[ppml] IPv4 "Up For Grabs" proposal
Ted Mittelstaedt
tedm at ipinc.net
Thu Jul 5 17:08:19 EDT 2007
>-----Original Message-----
>From: ppml-bounces at arin.net [mailto:ppml-bounces at arin.net]On Behalf Of
>James Jun
>Sent: Thursday, July 05, 2007 1:33 PM
>To: 'ARIN PPML'
>Subject: Re: [ppml] IPv4 "Up For Grabs" proposal
>
>
>Yes, I am well aware of ARIN keeping whois record of all legacy holders in
>their service region (likewise, 17.0.0.0/8, 3.0.0.0/8, etc, we can
>spend the
>whole summer discussing this string by string and argue over how fast the
>moon moves and etc).
>
>But you advocate that it is ARIN's responsibility: no, other than
>maintaining whois records, it is not, and that is my point in my previous
>email. ARIN policies do not apply, unless legacy holders voluntarily want
>ARIN policies to apply over them.
>
OK, then how exactly is this fact an argument AGAINST arin simply removing
these records out of it's whois? Which is what I am suggesting?
>After you enable it, your customers can suddenly talk to both
>worlds until much of the Internet moves over to IPv6, which you can then
>turn off IPv4.
No, I can't. I think you missed the point. As long as someone out
there on the Internet is uing ONLY IPv4, then I'm not going to be able
to turn off dual stacking if one of my customers wants to talk to them
or wants them to talk to my customer. There is none of this "much of" you
seem to
think exists. I can argue with my customer that "much of" the Internet is
now single IPv6 stacked and his coorespondent on the IPv4-only
network is who is the problem - that will go over like a lead balloon,
my customer will just go to some other ISP. And most likely it will
be a legacy ISP with a block they have that they aren't paying for.
And if you really honestly believe this then tell me what ratio of
dual-stack to single-IPv4 stack constitutes "much of" and I'll adjust
my suggestion accordingly. Of course you will probably then argue it's
irrelevant and still shouldn't be done.
Face it, in summary, you don't want IPv4 shut off by any overt action,
you just want to do nothing and your assuming that somehow it will
just stop being used by itself. That isn't realistic.
>
>Are you advocating that you are going to sue Apple for deprecating support
>for AppleTalk in recent Mac OS X series, because your network continues to
>use old AppleTalk protocol and you're hell bent on keeping it?
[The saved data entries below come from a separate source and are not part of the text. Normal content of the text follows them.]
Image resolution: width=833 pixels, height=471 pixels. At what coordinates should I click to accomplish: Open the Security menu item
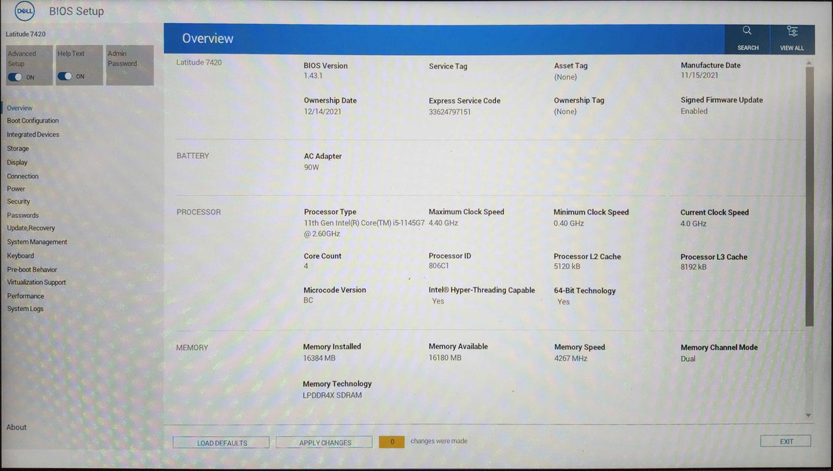(x=19, y=202)
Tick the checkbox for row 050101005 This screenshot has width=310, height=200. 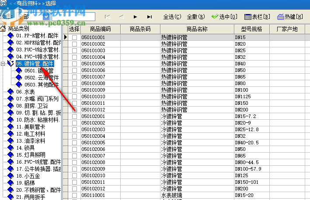(74, 64)
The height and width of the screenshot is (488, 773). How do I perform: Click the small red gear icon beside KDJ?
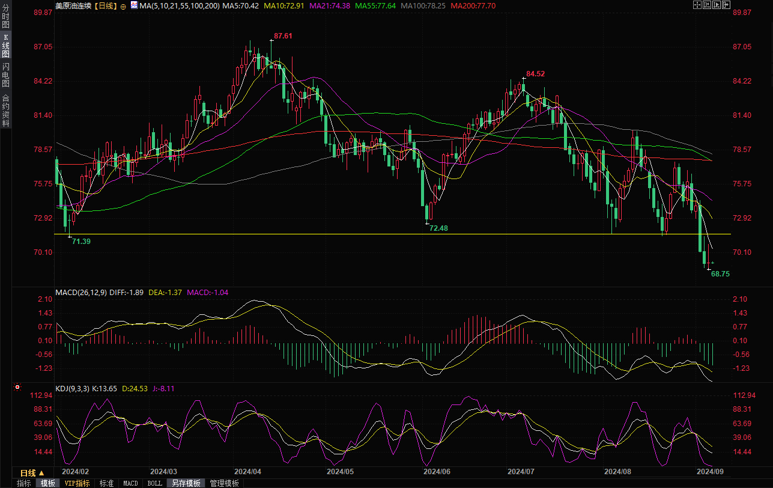click(16, 388)
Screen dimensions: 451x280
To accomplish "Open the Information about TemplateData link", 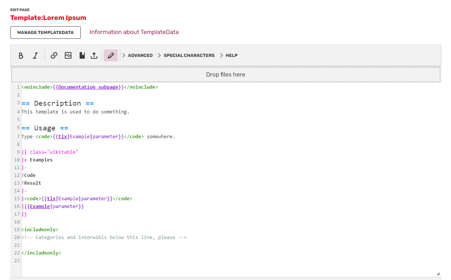I will pos(134,32).
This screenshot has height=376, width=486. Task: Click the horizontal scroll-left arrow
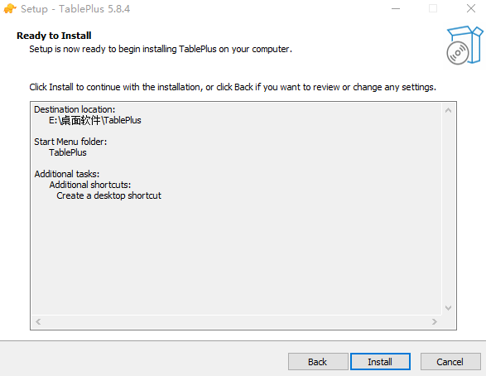[x=38, y=322]
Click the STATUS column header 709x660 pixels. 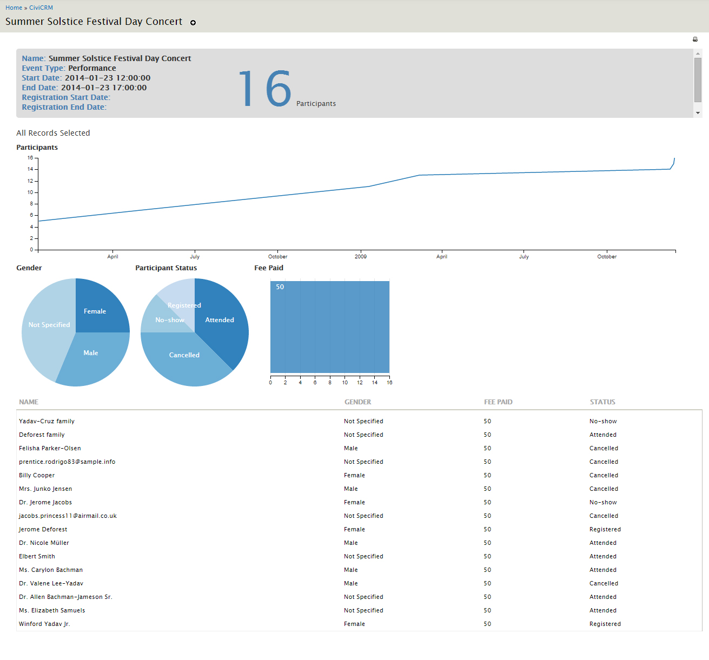coord(602,402)
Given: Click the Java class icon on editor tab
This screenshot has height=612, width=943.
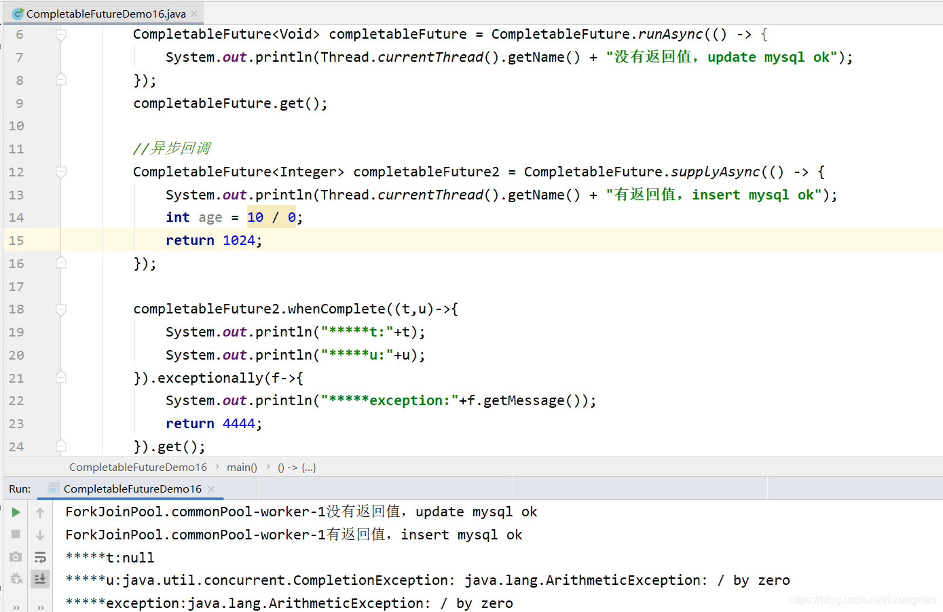Looking at the screenshot, I should pos(18,14).
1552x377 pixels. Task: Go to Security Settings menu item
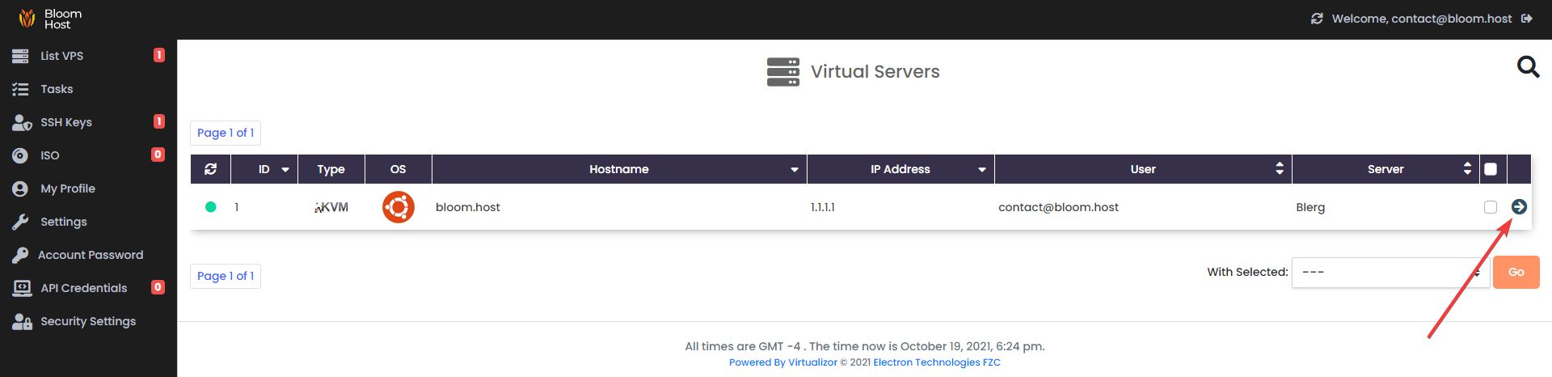[x=88, y=321]
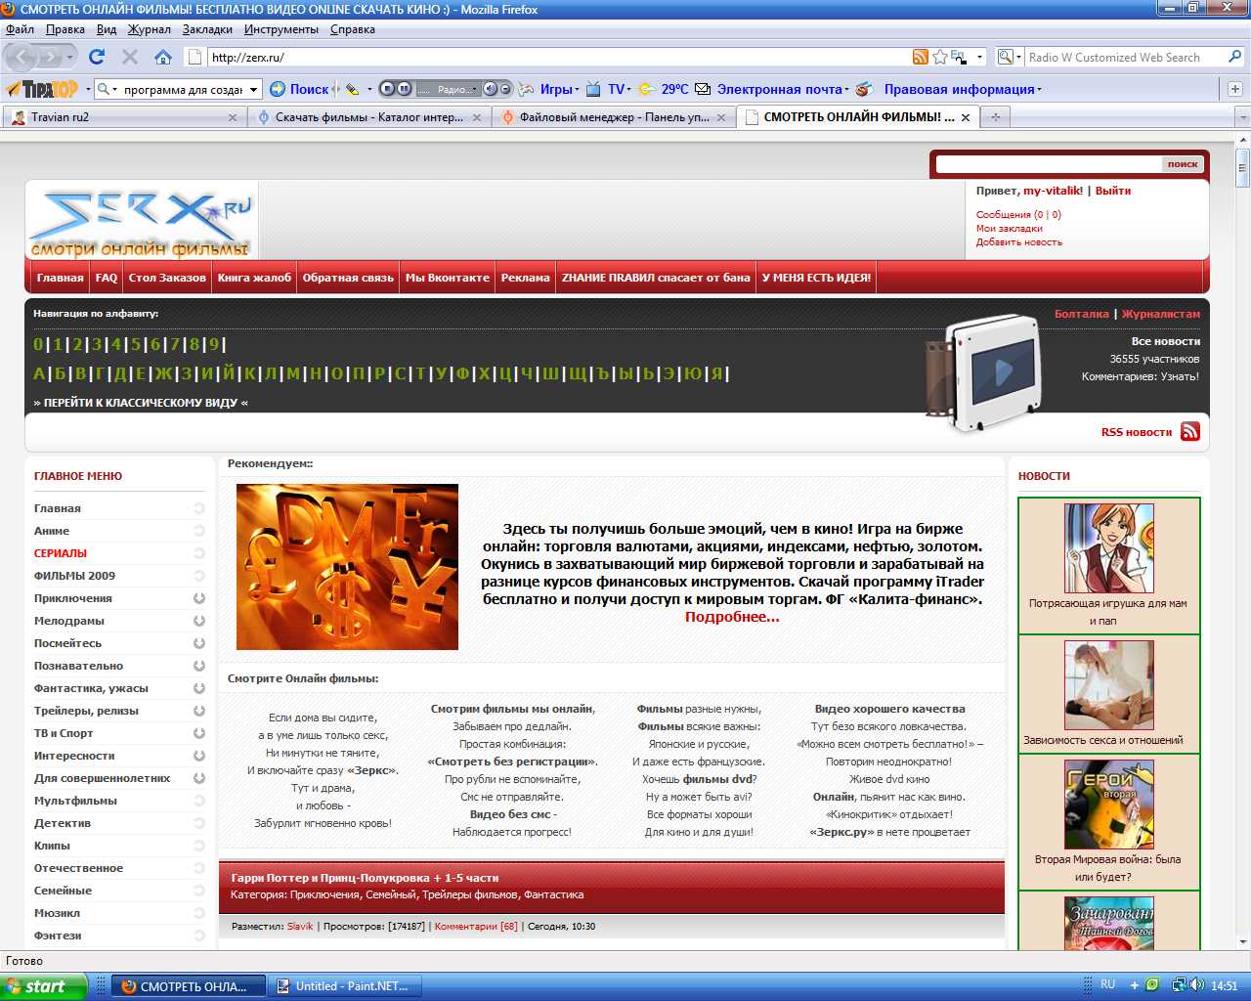The image size is (1251, 1001).
Task: Click the red поиск search button
Action: [1182, 164]
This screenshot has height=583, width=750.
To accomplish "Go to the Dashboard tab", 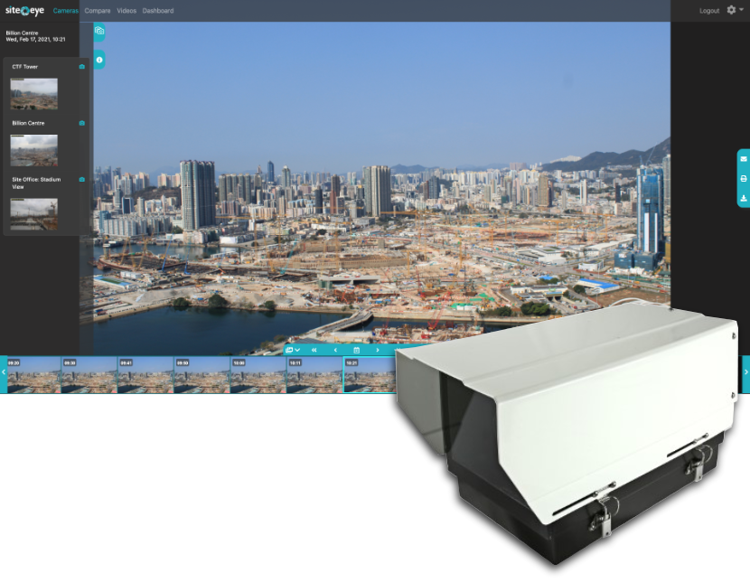I will [x=158, y=11].
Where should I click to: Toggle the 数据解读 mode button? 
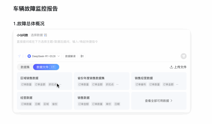70,56
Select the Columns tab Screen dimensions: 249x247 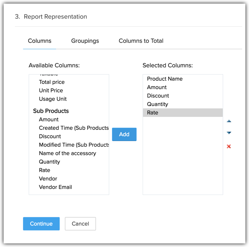point(39,41)
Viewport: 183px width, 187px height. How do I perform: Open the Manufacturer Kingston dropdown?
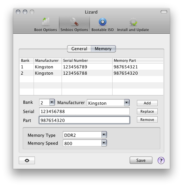click(108, 102)
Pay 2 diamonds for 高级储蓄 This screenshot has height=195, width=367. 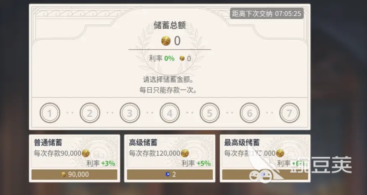pyautogui.click(x=170, y=175)
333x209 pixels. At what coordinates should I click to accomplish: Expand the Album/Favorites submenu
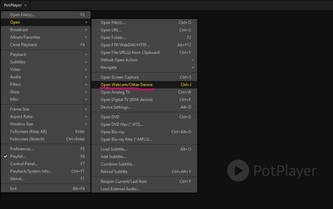pos(25,37)
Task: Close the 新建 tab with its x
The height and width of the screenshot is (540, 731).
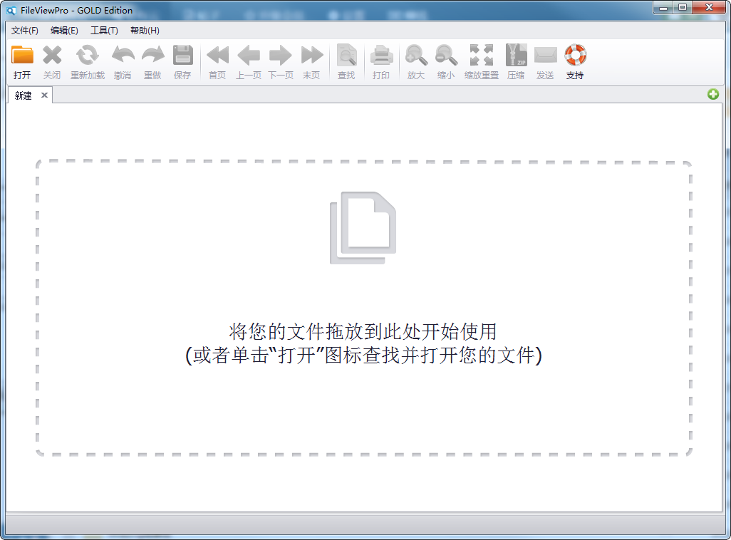Action: [x=44, y=95]
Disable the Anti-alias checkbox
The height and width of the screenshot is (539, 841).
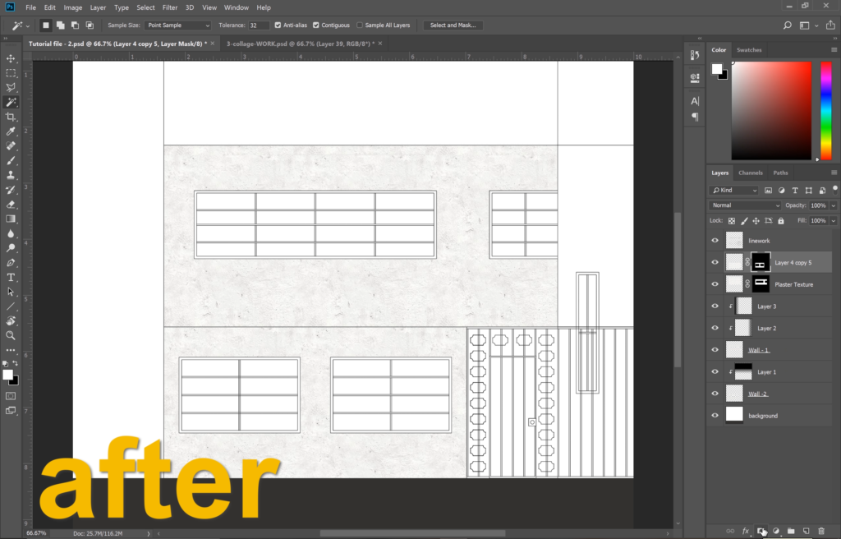coord(278,25)
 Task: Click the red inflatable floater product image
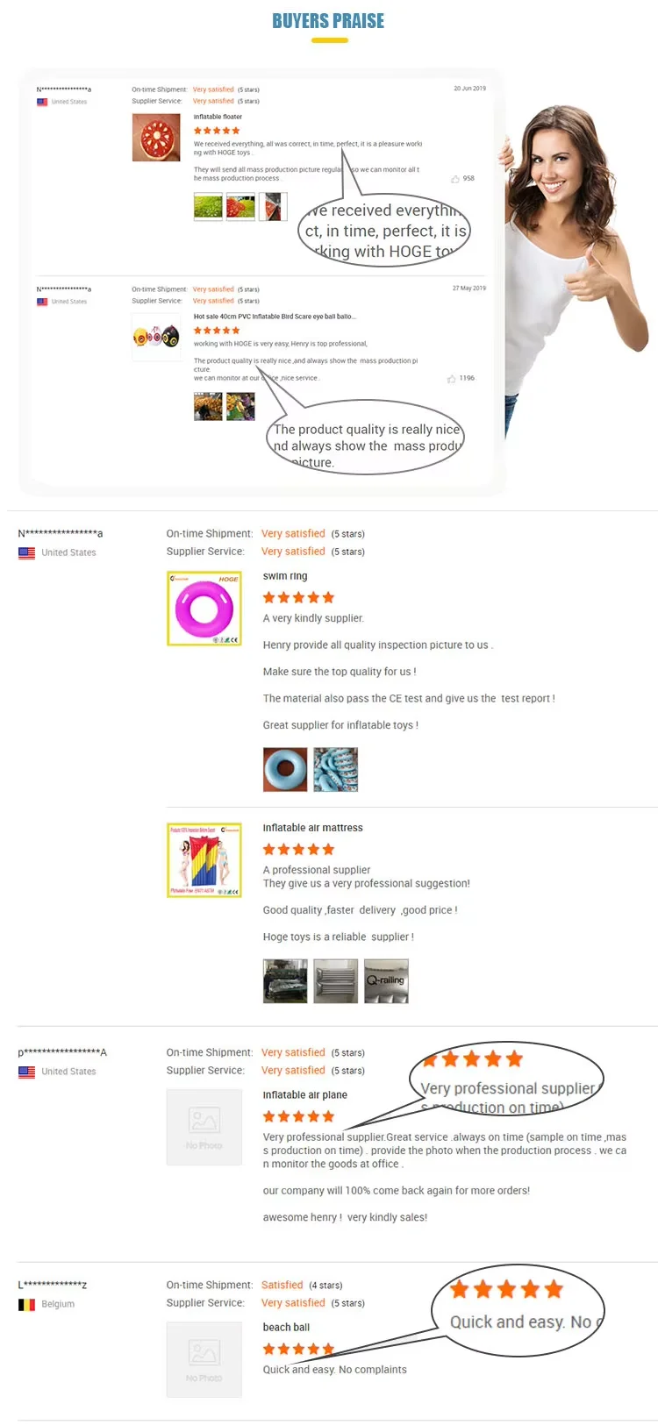tap(156, 138)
No, the opposite. I'm arguing that Apple SHOULD deprecate support for
Appletalk to try to get people to switch away from it.
ARIN and the RIR's SHOULD deprecate support for the non-paying legacy
IPv4 blocks to try to get the legacy holders to either sign an RSA
for their IPv4 or go to IPv6.
>How about
>move on like everyone else has, to TCP/IP, in order to support Apple share
>volumes?
EXACTLY, how about having the legacy IPv4 holders move on to IPv6 and
just give up their IPv4 ranges?
>transition technologies. If you want to create chaos because you are so
>lazy to transition your network to IPv6, then I am sorry that there isn't
>much that people can do for you.
>
Please continue to shout that to every legacy IPv4 holder out there, I
think they need to hear it.
>
>> Letting legacy holders get away witout funding the RIR that
>tracks them is
>> in my opinion, far crazier than any rules I've proposed. Yet, you accept
>> it.
>
>Because legacy holders got their IP space before ARIN existed, thus RSA and
>ARIN policies do not apply to them.
Then ARIN should simply ignore them, remove all records of who the legacy
blocks are owned by, and not make assignments out of those ranges. As you
say,
the RSA and ARIN policies don't apply to them.